The exercise: Copy out the lines of the records below verbatim, beginning with the line containing "1389x868 pixels. How" and continuing through the line containing "Action: coord(964,706)", both included.

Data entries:

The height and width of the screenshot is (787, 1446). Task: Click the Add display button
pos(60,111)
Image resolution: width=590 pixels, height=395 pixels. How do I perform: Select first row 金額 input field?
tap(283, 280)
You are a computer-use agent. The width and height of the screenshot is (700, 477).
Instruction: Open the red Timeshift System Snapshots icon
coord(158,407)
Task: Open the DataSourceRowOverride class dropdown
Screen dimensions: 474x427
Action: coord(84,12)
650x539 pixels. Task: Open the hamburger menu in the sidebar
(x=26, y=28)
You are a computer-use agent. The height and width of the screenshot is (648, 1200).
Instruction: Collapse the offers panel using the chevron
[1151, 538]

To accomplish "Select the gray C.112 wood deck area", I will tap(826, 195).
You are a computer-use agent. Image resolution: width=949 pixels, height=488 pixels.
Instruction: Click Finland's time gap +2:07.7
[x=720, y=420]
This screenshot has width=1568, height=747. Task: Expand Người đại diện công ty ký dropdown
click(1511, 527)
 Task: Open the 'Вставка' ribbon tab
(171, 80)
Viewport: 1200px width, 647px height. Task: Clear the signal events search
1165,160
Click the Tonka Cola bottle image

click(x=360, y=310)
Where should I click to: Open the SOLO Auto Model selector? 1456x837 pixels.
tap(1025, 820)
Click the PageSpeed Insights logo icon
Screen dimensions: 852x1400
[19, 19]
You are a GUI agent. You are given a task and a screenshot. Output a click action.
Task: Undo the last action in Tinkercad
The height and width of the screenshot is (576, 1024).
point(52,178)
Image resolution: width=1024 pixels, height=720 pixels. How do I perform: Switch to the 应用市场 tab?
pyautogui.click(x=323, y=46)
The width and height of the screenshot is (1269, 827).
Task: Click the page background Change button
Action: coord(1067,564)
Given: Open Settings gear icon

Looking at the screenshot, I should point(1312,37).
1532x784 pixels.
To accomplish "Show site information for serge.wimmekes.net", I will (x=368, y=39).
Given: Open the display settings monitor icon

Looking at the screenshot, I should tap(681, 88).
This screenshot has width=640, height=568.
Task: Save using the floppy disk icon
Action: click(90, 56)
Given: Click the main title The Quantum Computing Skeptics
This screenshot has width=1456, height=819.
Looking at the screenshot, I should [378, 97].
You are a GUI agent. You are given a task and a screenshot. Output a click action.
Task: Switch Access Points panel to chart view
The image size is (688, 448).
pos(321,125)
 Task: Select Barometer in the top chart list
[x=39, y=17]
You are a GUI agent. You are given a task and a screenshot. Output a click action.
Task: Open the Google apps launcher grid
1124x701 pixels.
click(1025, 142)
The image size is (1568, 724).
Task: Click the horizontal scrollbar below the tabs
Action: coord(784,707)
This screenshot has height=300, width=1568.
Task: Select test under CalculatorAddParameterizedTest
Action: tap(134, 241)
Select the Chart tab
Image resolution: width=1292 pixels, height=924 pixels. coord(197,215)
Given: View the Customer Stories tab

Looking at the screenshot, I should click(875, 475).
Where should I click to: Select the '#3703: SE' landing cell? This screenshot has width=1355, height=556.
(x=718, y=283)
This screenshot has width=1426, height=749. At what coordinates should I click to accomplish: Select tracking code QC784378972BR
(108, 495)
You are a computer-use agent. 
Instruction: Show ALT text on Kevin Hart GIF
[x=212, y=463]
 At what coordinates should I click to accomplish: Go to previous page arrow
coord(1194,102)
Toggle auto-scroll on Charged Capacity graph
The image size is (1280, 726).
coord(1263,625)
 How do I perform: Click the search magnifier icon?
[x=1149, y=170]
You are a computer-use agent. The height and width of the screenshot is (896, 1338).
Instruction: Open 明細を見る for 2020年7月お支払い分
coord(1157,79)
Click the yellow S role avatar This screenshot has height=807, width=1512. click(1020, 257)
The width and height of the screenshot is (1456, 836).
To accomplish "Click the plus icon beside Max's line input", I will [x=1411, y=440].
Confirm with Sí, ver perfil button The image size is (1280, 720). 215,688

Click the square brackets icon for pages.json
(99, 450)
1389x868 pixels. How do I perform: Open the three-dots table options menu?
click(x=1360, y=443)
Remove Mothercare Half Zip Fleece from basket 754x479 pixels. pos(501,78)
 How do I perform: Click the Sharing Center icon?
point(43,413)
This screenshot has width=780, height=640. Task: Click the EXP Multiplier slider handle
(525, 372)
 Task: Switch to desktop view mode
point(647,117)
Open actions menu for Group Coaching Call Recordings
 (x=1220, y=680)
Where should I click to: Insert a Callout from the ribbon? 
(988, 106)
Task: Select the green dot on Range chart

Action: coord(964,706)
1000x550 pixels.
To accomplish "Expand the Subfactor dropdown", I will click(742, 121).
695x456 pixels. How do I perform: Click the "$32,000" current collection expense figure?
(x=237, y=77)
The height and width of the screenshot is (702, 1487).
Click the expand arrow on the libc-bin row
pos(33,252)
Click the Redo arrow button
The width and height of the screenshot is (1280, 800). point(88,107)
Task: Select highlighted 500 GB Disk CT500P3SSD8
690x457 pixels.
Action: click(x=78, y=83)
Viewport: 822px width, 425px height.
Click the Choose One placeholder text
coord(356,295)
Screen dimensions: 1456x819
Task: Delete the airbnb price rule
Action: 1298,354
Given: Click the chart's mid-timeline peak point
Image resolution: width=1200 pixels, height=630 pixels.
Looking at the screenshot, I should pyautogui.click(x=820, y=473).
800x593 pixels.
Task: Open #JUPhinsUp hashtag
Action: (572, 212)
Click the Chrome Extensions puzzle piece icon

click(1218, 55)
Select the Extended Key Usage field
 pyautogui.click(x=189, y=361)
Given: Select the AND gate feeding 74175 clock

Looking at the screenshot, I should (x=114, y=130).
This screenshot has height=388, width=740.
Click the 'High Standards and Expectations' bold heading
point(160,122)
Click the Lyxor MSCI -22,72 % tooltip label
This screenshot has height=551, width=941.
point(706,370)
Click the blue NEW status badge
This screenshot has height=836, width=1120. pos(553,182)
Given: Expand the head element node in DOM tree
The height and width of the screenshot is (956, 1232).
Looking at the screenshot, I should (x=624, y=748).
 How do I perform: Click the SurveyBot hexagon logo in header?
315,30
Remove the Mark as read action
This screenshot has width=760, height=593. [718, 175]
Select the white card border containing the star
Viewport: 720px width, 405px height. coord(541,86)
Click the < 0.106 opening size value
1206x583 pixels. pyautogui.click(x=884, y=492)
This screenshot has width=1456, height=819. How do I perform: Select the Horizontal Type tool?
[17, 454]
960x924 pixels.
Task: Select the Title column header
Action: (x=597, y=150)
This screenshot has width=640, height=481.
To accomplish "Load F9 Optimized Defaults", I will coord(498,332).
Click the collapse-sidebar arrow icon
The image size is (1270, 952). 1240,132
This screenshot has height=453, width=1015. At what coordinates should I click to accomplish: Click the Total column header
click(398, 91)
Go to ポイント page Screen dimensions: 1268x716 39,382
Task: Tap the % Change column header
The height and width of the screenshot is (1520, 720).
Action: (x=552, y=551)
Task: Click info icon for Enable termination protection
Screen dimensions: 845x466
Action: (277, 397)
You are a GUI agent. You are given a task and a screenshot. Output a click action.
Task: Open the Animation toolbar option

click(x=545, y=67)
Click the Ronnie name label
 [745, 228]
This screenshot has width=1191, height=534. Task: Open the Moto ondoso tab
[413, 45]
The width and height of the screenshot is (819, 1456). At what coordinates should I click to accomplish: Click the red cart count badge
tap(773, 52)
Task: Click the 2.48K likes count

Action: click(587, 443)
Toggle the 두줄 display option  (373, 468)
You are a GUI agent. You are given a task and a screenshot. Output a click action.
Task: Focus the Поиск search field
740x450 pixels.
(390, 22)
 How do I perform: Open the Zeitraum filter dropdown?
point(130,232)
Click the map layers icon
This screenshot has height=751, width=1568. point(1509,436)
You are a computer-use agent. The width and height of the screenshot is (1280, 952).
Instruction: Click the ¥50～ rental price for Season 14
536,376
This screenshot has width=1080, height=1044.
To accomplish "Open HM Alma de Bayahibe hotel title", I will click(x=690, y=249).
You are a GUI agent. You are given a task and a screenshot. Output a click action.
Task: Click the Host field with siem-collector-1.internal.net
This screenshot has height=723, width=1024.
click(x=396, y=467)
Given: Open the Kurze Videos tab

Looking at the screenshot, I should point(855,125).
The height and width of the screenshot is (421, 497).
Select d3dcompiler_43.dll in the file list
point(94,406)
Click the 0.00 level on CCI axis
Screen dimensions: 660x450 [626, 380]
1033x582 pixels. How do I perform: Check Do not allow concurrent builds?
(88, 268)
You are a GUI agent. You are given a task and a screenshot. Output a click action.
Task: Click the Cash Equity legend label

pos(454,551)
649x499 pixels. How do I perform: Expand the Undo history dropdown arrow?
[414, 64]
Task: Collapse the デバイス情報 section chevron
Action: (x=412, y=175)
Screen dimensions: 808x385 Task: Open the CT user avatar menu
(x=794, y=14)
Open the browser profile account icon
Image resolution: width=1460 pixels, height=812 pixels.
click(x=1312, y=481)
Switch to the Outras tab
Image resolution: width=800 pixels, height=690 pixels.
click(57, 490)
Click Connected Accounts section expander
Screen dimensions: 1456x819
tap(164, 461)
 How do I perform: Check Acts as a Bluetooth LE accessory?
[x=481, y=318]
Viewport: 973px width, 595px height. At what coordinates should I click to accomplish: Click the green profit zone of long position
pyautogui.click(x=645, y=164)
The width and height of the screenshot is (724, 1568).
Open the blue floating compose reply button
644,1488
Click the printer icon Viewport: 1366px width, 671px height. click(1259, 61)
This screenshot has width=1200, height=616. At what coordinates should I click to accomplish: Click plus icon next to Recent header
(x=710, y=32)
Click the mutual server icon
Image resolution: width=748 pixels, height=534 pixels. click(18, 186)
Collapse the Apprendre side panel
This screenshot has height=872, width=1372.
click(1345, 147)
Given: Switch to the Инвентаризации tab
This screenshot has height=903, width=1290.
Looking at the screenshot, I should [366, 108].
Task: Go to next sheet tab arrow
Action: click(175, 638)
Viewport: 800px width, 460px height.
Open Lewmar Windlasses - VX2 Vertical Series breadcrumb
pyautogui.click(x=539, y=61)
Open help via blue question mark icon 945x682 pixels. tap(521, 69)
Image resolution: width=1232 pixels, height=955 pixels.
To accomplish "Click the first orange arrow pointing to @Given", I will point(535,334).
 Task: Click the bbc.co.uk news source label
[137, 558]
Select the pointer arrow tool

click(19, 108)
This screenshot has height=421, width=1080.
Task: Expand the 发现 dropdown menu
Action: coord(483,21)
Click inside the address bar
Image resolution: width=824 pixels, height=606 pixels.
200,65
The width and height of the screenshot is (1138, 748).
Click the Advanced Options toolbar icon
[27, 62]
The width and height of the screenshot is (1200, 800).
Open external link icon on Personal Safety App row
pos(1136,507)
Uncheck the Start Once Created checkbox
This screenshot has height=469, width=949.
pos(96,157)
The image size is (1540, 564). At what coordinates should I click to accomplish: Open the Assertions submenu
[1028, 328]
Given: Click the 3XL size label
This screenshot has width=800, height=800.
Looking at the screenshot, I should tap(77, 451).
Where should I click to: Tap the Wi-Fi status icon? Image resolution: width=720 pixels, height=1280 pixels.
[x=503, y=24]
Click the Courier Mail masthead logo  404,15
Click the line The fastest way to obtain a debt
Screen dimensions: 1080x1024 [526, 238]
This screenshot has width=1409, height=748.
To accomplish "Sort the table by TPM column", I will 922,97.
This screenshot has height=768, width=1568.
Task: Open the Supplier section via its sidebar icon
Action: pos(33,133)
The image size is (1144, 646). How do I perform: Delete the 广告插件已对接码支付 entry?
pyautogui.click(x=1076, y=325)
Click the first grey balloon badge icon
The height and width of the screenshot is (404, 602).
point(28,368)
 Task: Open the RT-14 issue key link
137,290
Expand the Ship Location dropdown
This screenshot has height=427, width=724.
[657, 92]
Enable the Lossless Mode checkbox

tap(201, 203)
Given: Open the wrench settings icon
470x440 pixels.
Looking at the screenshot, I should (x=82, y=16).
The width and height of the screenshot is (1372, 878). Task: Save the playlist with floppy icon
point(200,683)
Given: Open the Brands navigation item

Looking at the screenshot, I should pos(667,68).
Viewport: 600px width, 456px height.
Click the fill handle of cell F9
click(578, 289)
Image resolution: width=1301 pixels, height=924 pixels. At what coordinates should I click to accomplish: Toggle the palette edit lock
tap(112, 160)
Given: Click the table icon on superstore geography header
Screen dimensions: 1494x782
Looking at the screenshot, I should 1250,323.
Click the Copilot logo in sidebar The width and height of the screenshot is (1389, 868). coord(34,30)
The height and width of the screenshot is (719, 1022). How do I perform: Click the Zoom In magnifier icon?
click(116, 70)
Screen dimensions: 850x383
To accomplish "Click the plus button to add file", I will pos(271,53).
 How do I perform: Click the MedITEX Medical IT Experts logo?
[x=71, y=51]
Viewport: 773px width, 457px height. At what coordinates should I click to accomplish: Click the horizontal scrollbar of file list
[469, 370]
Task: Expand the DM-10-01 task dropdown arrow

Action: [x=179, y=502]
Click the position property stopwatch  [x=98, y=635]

The reply:
1389x868 pixels. How do I perform: Open the three-dots table options menu?
click(x=1360, y=443)
Remove Mothercare Half Zip Fleece from basket 754x479 pixels. pos(501,78)
 How do I perform: Click the Sharing Center icon?
point(43,413)
This screenshot has width=780, height=640. Task: Click the EXP Multiplier slider handle
(525, 372)
 Task: Switch to desktop view mode
point(647,117)
Open actions menu for Group Coaching Call Recordings
 (x=1220, y=680)
Where should I click to: Insert a Callout from the ribbon? 
(988, 106)
Task: Select the green dot on Range chart

Action: coord(964,706)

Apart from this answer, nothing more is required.